55 small things you can always do
19. Use cloth bags at the grocery store.
These last two things are very "tree hugger-ish" as someone would say. But this one is actually a VERY small thing you can do to help save the environment one bag at a time. Plastic bags go EVERYWHERE, they float away, and get into our beaches, into random areas, kill animals, affect and contaminate water and soil when they degrade. I try to collect them to use as trashbags, but I think I have so many I could change my trashcans every day for a year or somethin. Anyway, a while back, I bought one of those cloth bags from IKEA. I have yet to use it though =(. But I will soon! Unfortunately, I only have 1, so I'll try to get a 2nd. I shouldn't be trying to buy more than 2 bags' worth of stuff from teh store anyway, most of my stuff always ends up getting spoiled.
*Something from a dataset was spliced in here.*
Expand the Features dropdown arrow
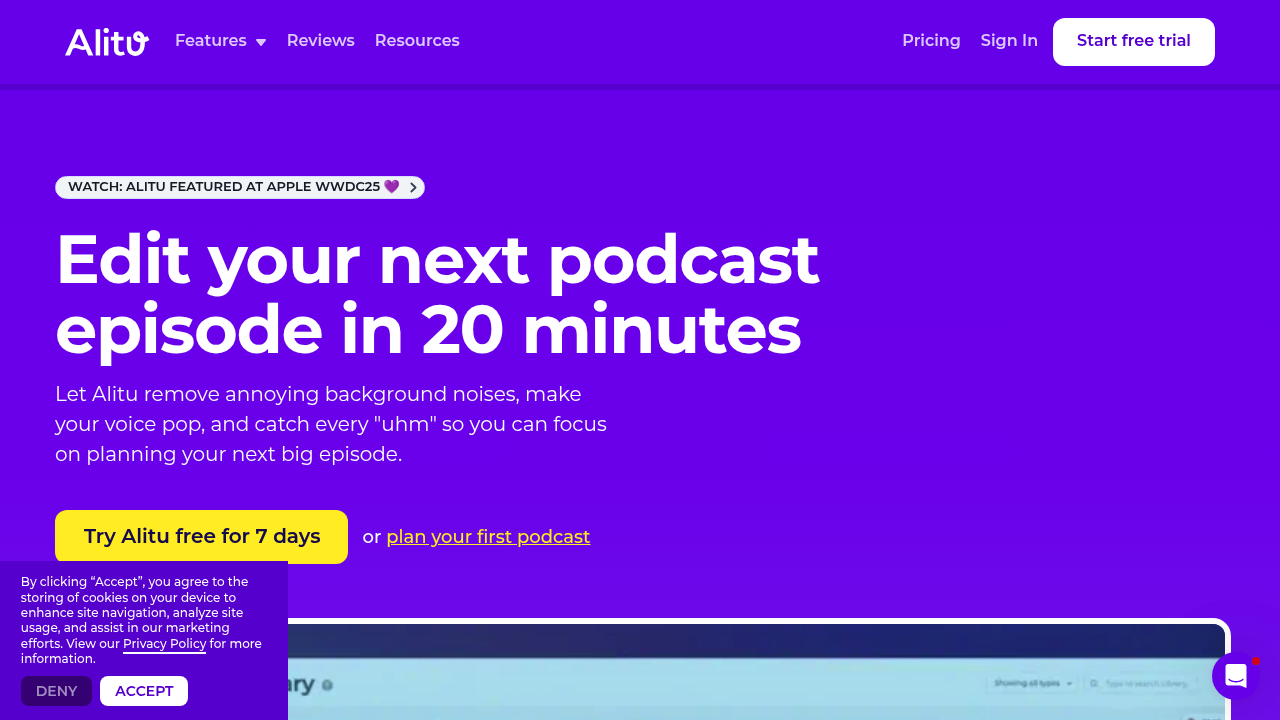The height and width of the screenshot is (720, 1280). 261,42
So try to keep it to two bags...

Quote of the day
Shoutout to Dr Impatient Tooter(cough cough, Mina) for today's quote. What's funny is that she just took it off of someone's laptop at school and didn't know exactly where it was from, and it ends up being from one of my favorito showso...anywho...here it is.

"When I get sad, I stop being sad and be awesome instead. True story."
-Barney (From "How I Met Your Mother")

So simple, and yet so applicable to any situation...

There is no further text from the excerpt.